- Directed by: Frank R. Strayer
- Written by: Richard Flournoy Albert Duffy
- Based on: comic strip Blondie by Chic Young
- Produced by: Robert Sparks
- Starring: Penny Singleton Arthur Lake
- Cinematography: Henry Freulich
- Edited by: Gene Havlick
- Music by: Leigh Harline
- Production company: King Features Syndicate
- Distributed by: Columbia Pictures
- Release date: July 25, 1940;
- Running time: 70 minutes
- Country: United States
- Language: English

= Blondie Has Servant Trouble =

1940 film by Frank R. Strayer

Blondie Has Servant Trouble is a 1940 American comedy film directed by Frank R. Strayer and starring Penny Singleton and Arthur Lake. It is sixth of the series of 28 Blondie movies.

==Plot summary==
Blondie proves to be a real nuisance to her husband Dagwood and causes domestic disturbance in the Bumstead home, when she insists on getting a maid. Dagwood is forced to take the request seriously, and asks his boss, J.C. Dithers, for a raise. As a rule, Dithers refuses the raise, but instead he offers Dagwood and his family a two-week stay at a country house, complete with servants. The house is the size of a palace, formerly owned by Batterson, a newly deceased magician.
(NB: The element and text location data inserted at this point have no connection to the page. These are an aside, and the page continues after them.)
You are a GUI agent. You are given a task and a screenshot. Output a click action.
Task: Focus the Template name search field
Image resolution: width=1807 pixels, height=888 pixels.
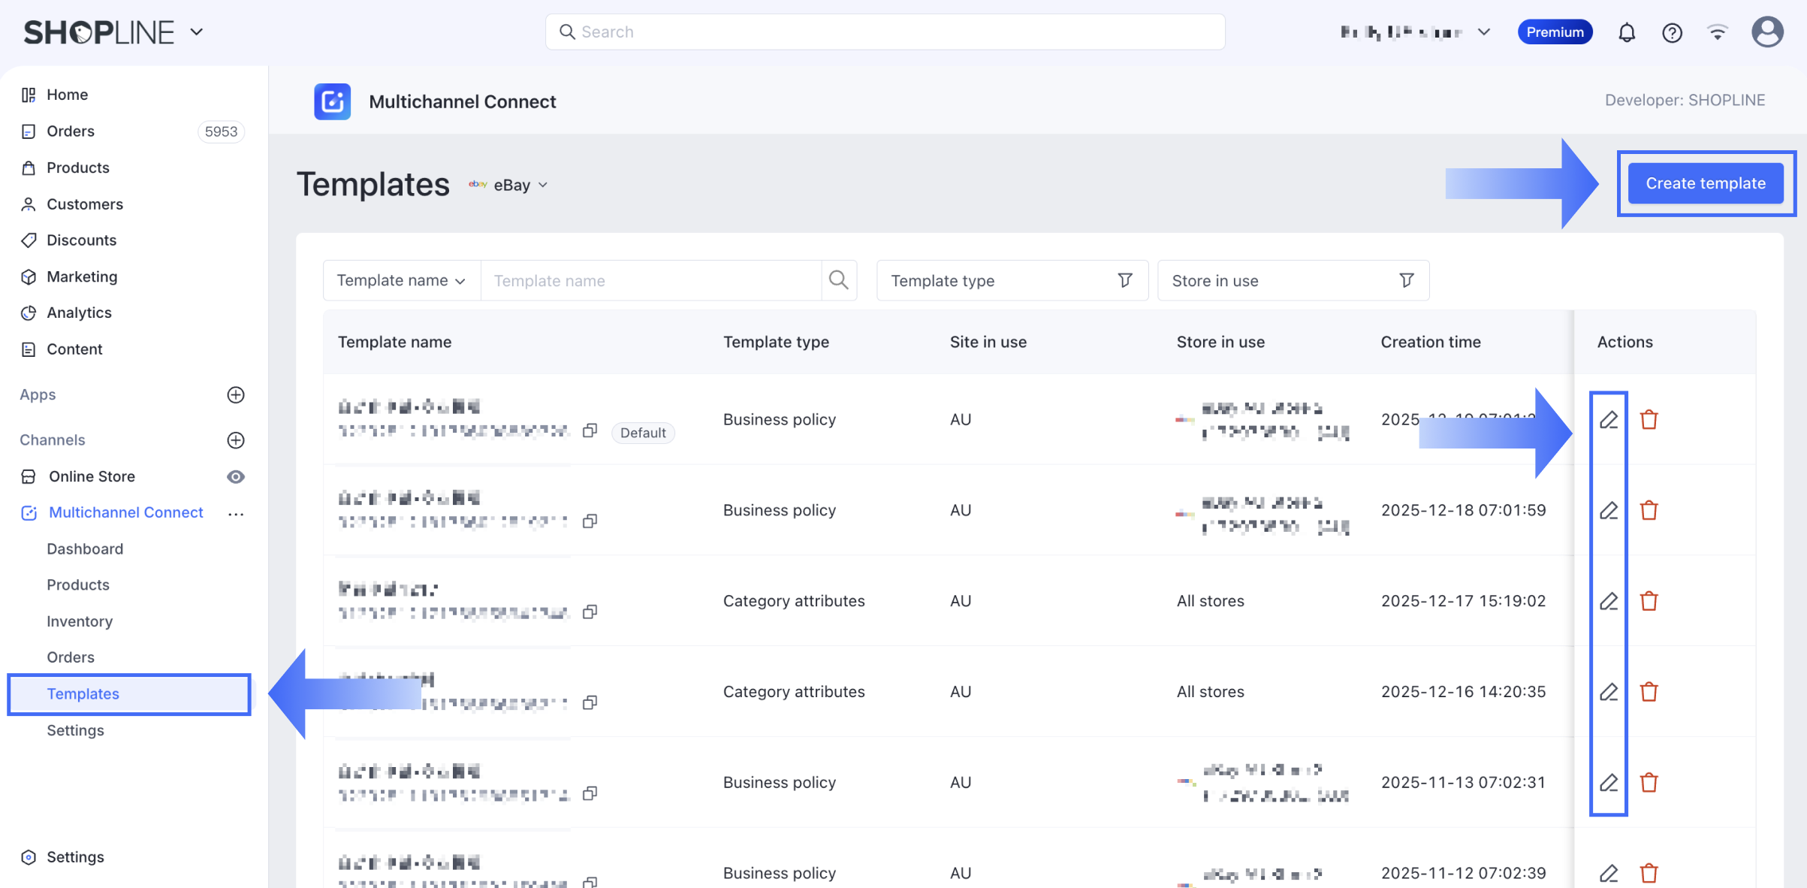[x=650, y=280]
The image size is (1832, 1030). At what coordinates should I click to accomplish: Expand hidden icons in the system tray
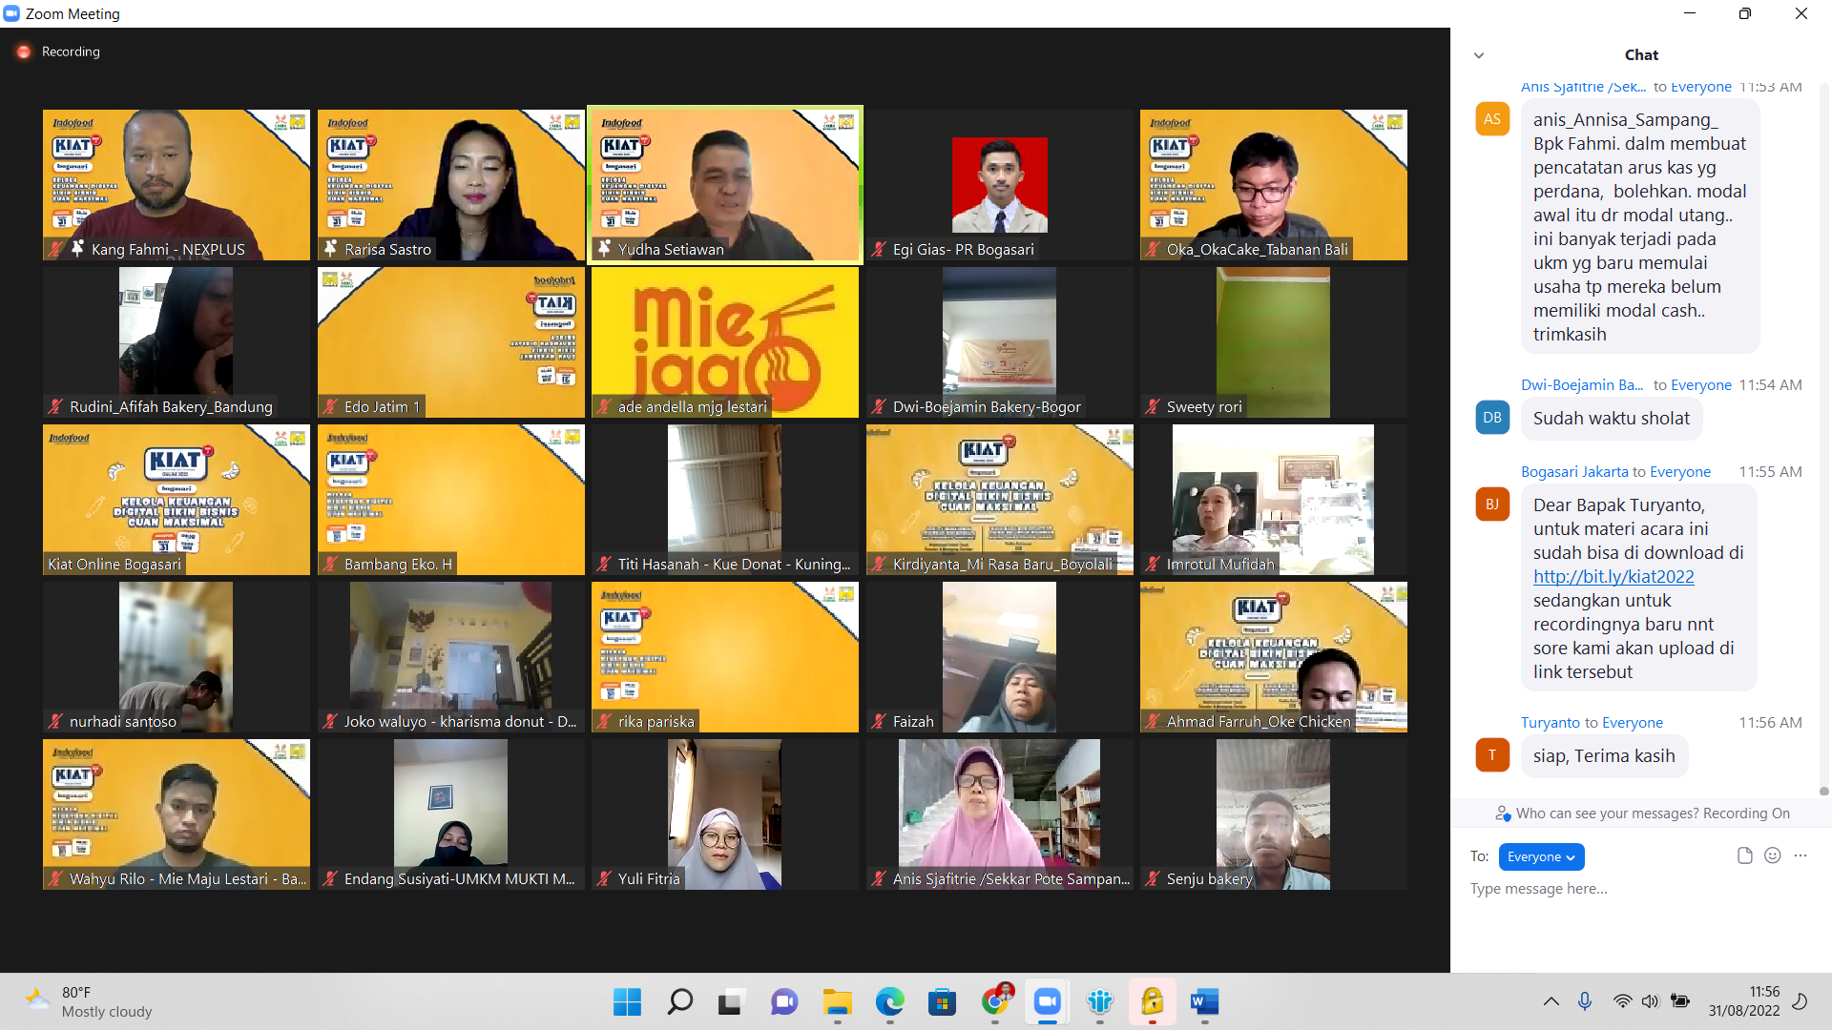[1551, 1001]
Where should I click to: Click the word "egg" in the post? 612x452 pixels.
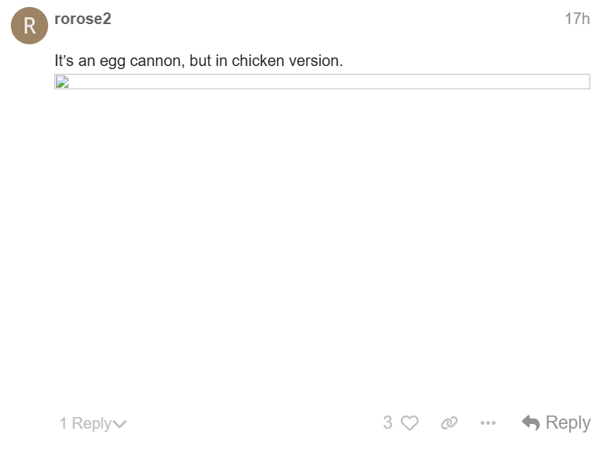111,61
With the consent of his wife, Dagwood accepts the offer, and they prepare for take off to the country.

They arrive at the empty house during a terrible thunderstorm, and find out from a local that the place definitely is haunted in some way. When they enter the house they realize that the house truly must be haunted, since it shows definite signs of a poltergeist living there with chairs starting to move around. A man named Horatio Jones is in fact responsible for the haunting by moving the chairs, covered by a white blanket. He has been ordered to do this as an initiation to a lodge he is trying to get membership in.

The haunting continues later in the night when two more persons, Anna and Eric Vaughn, arrive and pretends to be servants, and start a series of frightening events, like sliding panels and moving shadows. Later Anna and Horation disappear from the house, and Dagwood finds a newspaper clipping with a picture of Eric. He reads that his servant is responsible for plunging a knife into the back of an attorney, claiming that he stole Eric's inventions and gave them to Batterson, the former owner of the house. The clip also says that Eric claims to be the rightful heir to the estate and the house.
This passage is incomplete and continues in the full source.